A medida que crecía mi padre se diluía, perdía sustancia y solía
confundirlo con otros en la calle, cualquiera que llevase una camisa a cuadros,
un pantalón kaki y unos mocasines o un chándal unicolor. Cuando a los
diecisiete me di cuenta de que nada me quedaba en común con él, ni siquiera el gusto por las mujeres (él
sólo gozaba de sí mismo y de otros hombres de su talante aunque fingía mirar
las glándulas mamarias de las hembras, en presencia de otras mujeres) y pretendió satisfacer su voyerismo con
la excusa de su inmanencia, tuve que
pedirle que se marchara. Así descubrí que no era una creación de mi mente, un amigo
imaginario, como había supuesto al salir de la inocencia sino que era un
fantasma persistente y vengativo que no se privó de perturbar mi primera noche de amor con Lupita.
El enigma de mi padre realmente había llegado a confundirme porque
nunca adoptó
la apariencia de una esfera de luz o de silueta cubierta con
una sábana blanca, se presentaba ante mí vestido a la usanza y desde la primera
aparición, tendría yo como tres años, hasta
la última había envejecido gradualmente como corresponde, lo que me había
persuadido de que era una invención de mi mente, un personaje creado para llenar
un vacío pueril y que audaz se había
revelado y negado a desaparecer, insubordinado a mi ingenio y maquinaciones
conscientes, a la tinta y al papel. Consideraba la presencia de mi padre entre
mis más viejos y fieles juguetes. Pero después de haberme arruinado lo que
debió ser una auténtica noche de placer, sentado sobre el armario a lo “Doña
Flor y sus dos maridos”, observándome son sonrisa sardónica, cada vez que abrí
los ojos. Decidí liquidarlo.
Seguí casi todas las
recomendaciones leídas, no me atreví a consultar un experto por temor a
ser descubierta y ridiculizada. Le pedí directamente que se marchara: “El mundo
físico no es tu dominio, no tienes ningún poder sobre mi mente o cuerpo, tengo
vida propia y derecho a equivocarme, no tienes nada que enseñarme, no tengo miedo, por favor vete”. Nada, me miró
con cara de “a palabras necias oídos sordos”. Le hable a lo Melinda Gordon:
“Estás muerto, este no es tu lugar, debes ir hacia la luz”, casi me reí cuando me escuché darle ese consejo, ambos
sabíamos que el albor no era
precisamente un lugar para una sombra cobarde y sádica como la suya. Sintiéndose
descubierto, el también guardó las apariencias y desapareció, para volver a la
semana siguiente.
Fue entonces cuando le pregunté directamente: ¿Qué quieres de mí?. Con la esperanza de que cumpliera algún deseo
reprimido y luego se marchara. Dinero
me dijo, la respuesta al 99 por ciento
de las preguntas. Quiero dinero para comprar un elefante y ¿qué
vas a hacer con un elefante? le
pregunté. Lo que quiero es el dinero dijo, antes de volver a eclipsarse.

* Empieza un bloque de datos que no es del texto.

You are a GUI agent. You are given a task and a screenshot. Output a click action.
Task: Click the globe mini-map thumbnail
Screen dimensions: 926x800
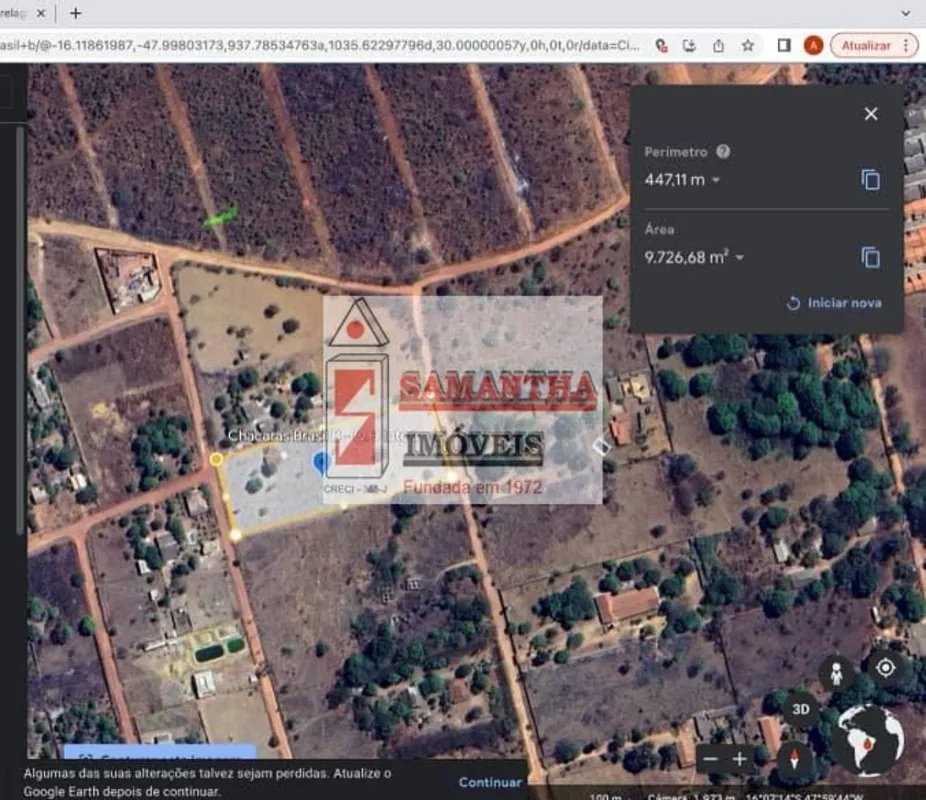click(868, 741)
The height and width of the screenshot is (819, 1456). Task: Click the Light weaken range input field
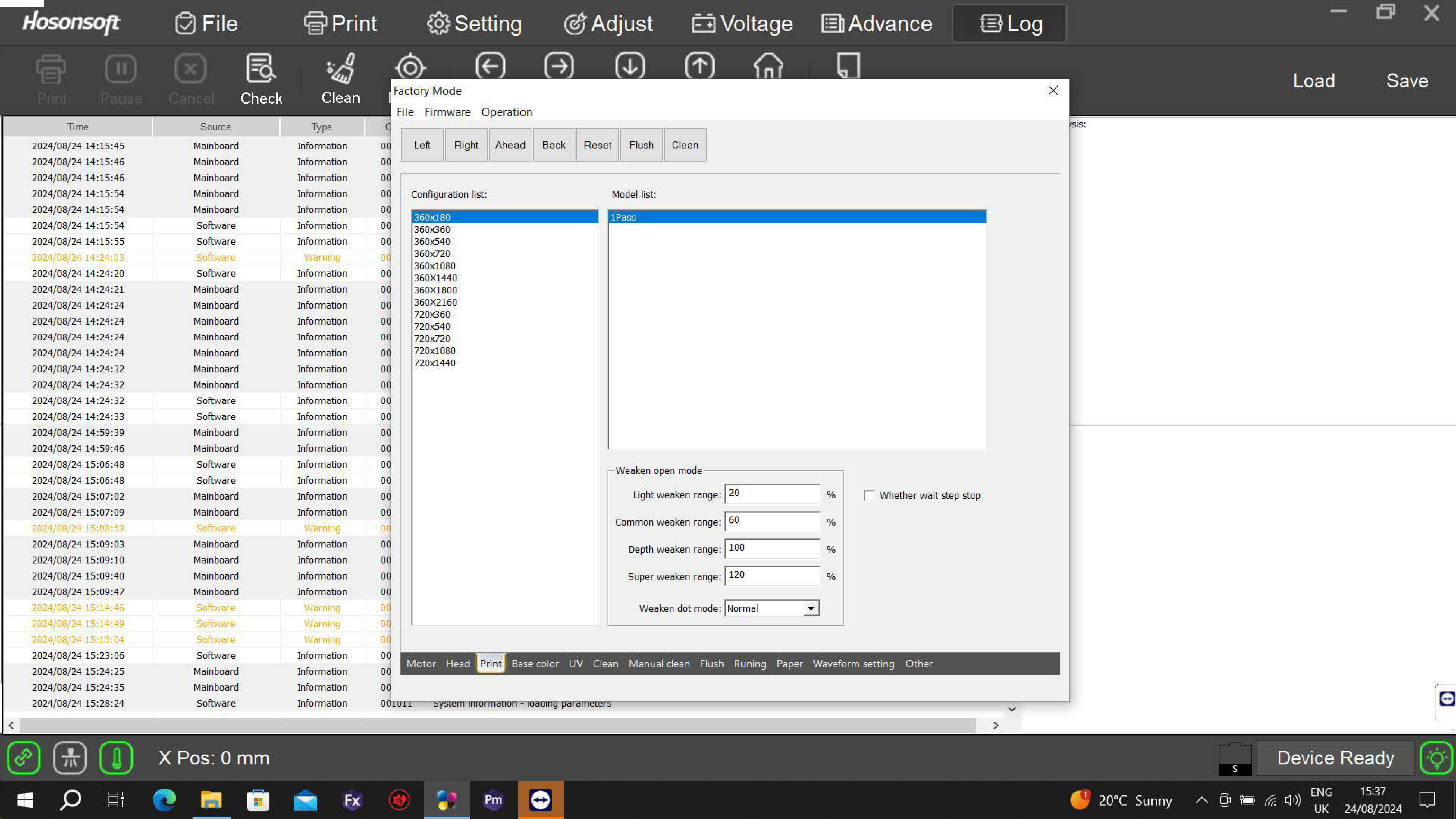point(772,494)
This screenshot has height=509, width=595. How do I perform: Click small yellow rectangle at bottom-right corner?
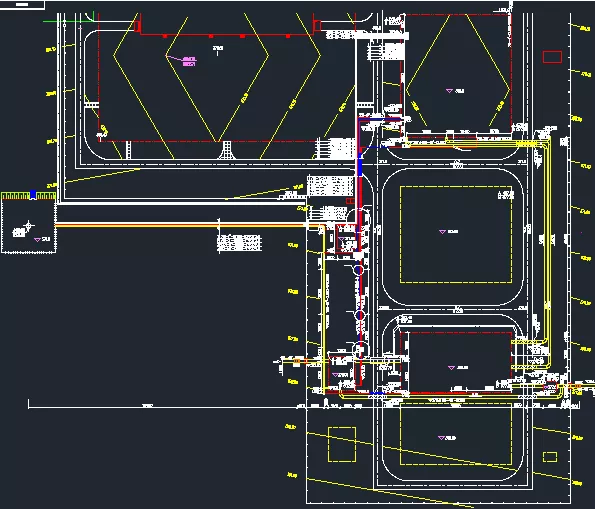tap(550, 457)
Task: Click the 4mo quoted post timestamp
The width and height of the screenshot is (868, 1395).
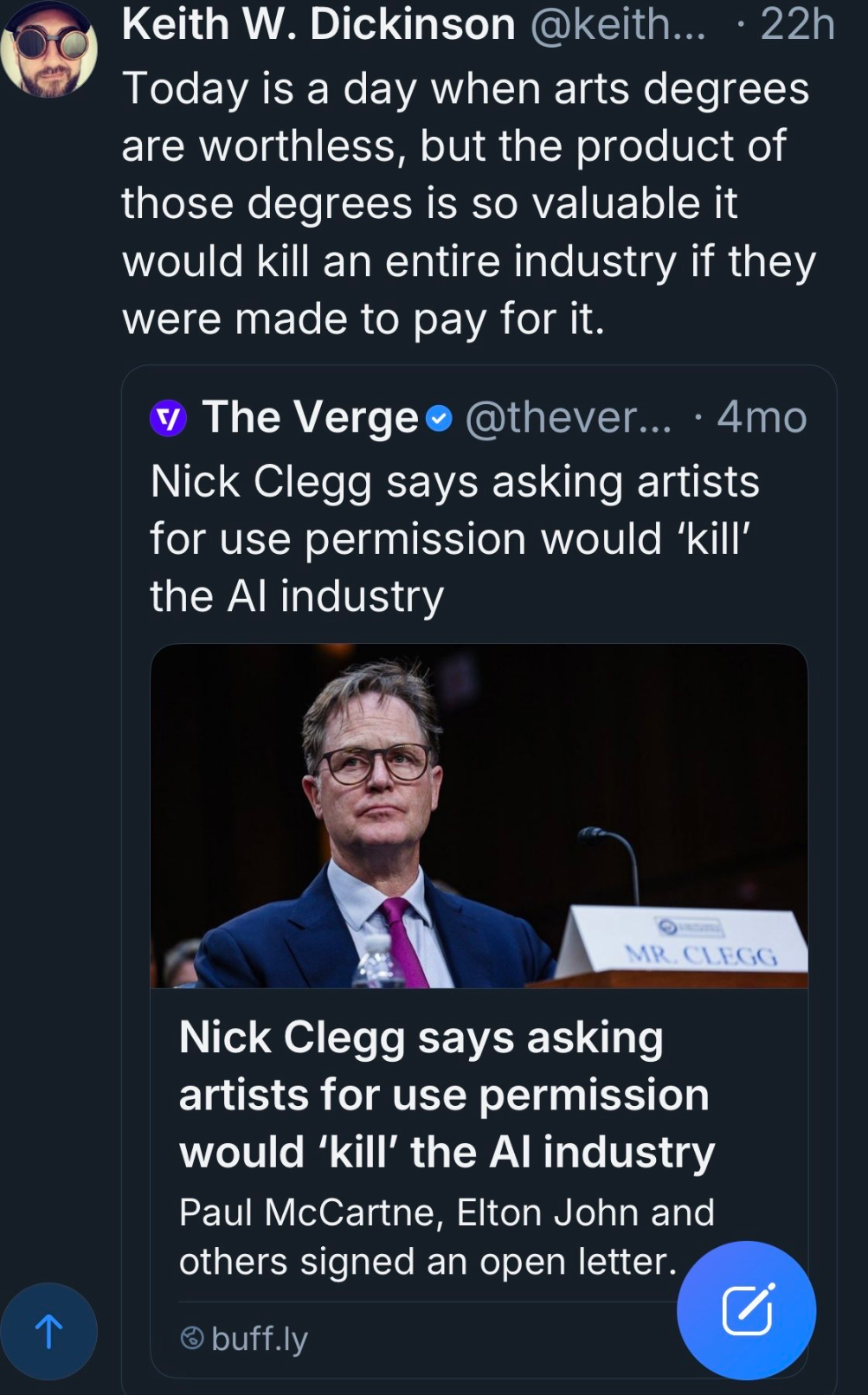Action: (762, 418)
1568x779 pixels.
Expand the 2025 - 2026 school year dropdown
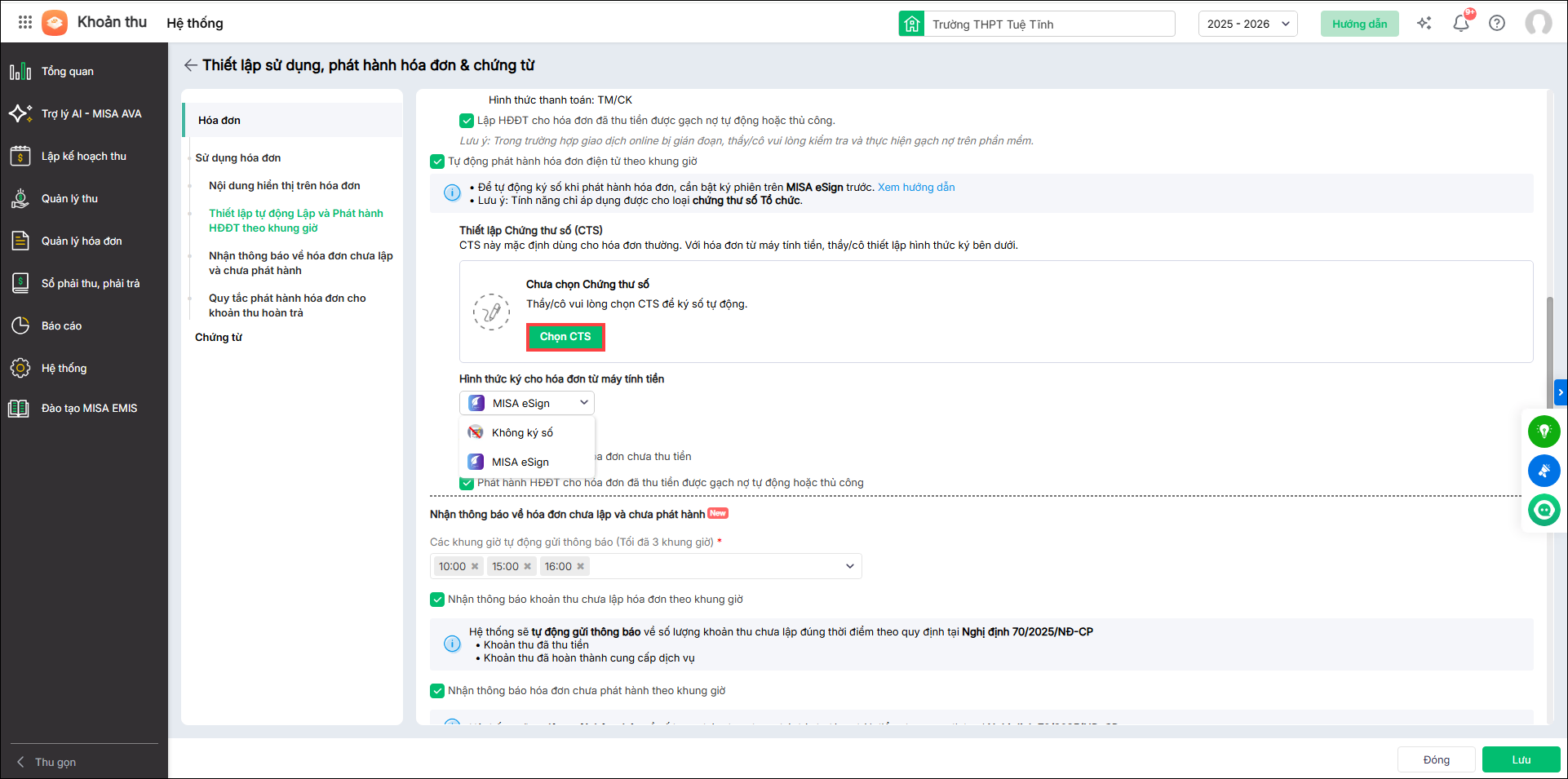coord(1247,24)
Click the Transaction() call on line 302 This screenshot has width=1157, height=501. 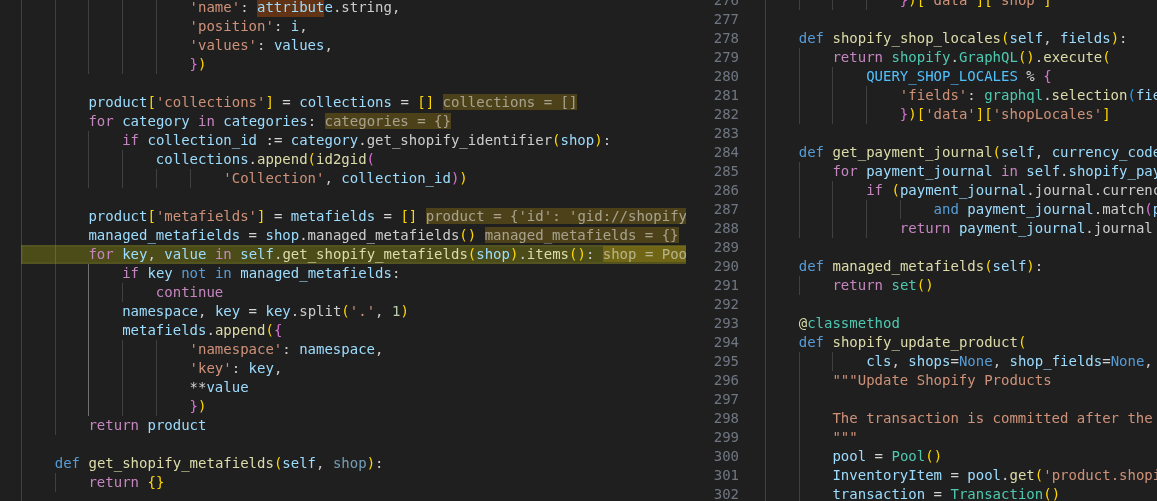(1003, 494)
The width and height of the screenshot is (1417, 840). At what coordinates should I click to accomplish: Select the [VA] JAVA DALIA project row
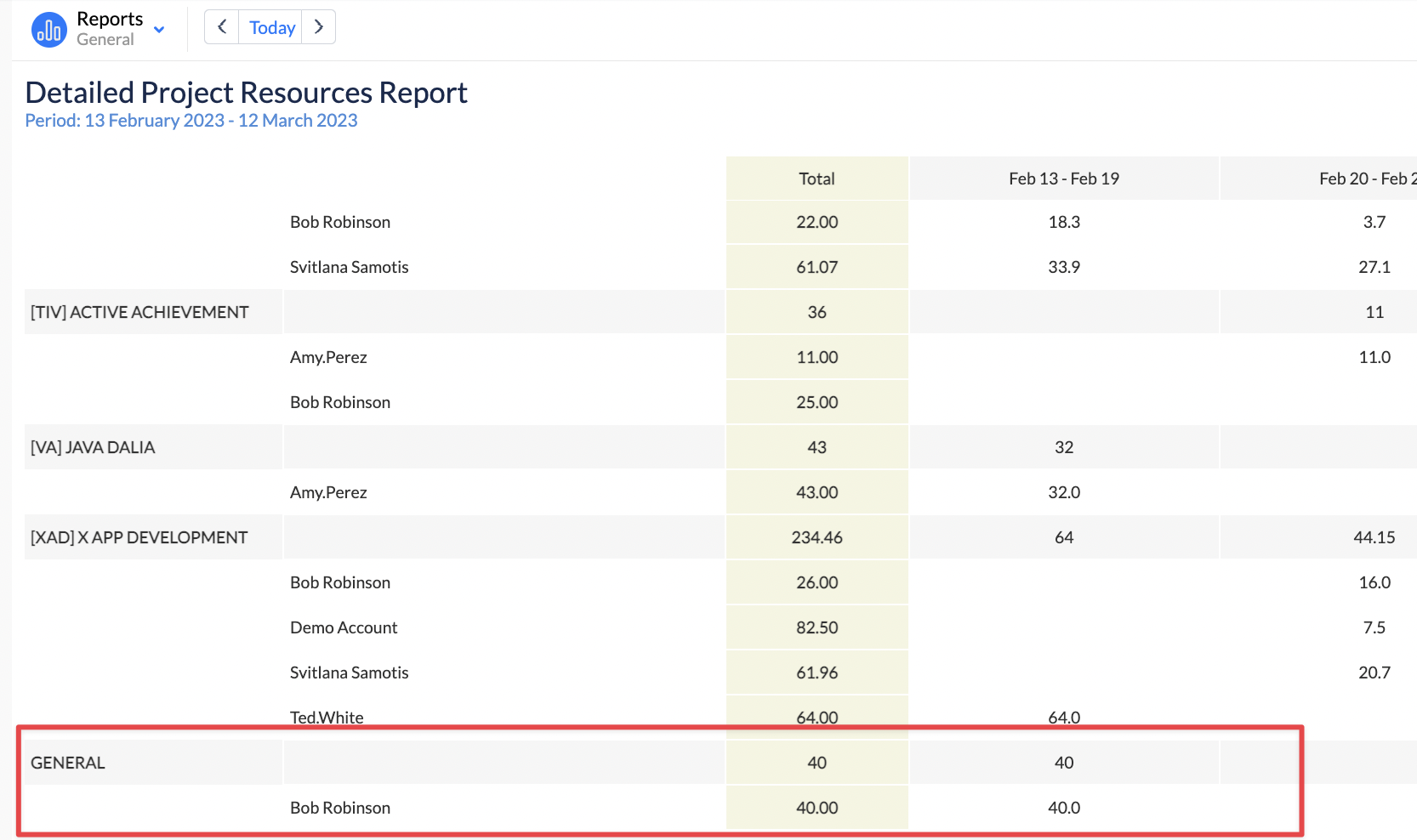click(93, 447)
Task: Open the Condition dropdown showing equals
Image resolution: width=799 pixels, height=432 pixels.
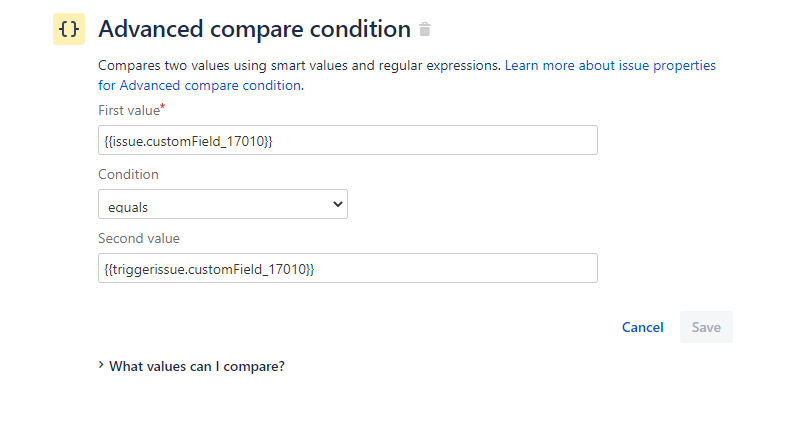Action: tap(222, 205)
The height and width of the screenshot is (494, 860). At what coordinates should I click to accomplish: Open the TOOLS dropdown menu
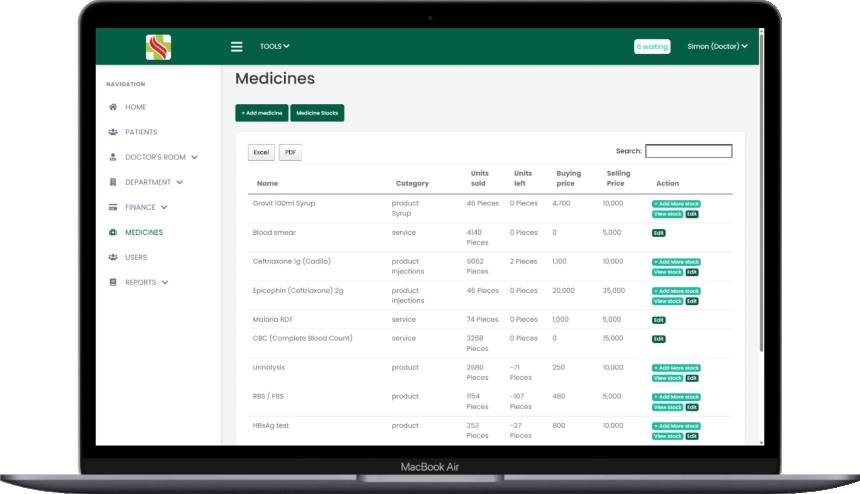tap(274, 46)
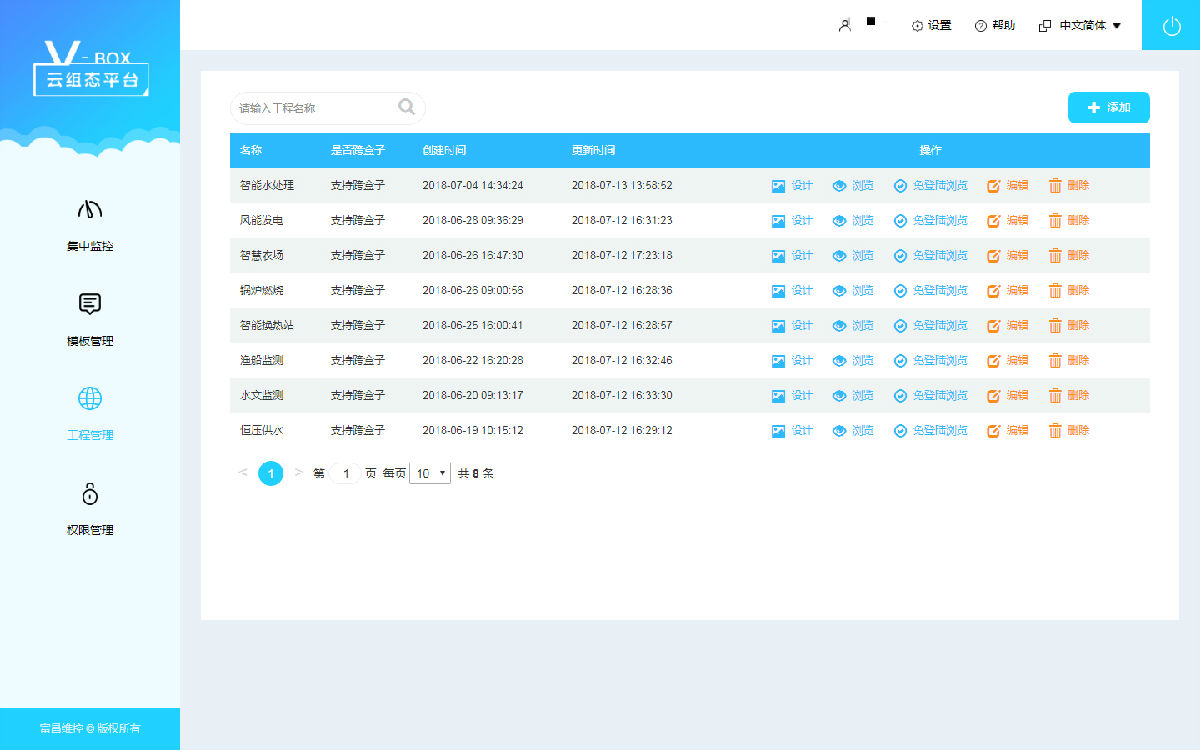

Saqué cuentas: de la cuna a la Uni, maternidad, pre-escolar, primaria,
básica y diversificada. Reuní una significativa suma, pero pasaron 3 años antes
de que volviera a verle, una mañana de
primavera en la que yo no me encontraba muy bien y él en cambio se veía
pletórico e inspirado redoblando mi angustia al darme cuenta de que no había aparecido por
mi estado condicional sino por la deuda pendiente. Cerré mis ojos con firmeza y
lo di por visto en un delirio febril y así fue. A la mañana siguiente consulté
a una especialista en la materia y me dejé llevar.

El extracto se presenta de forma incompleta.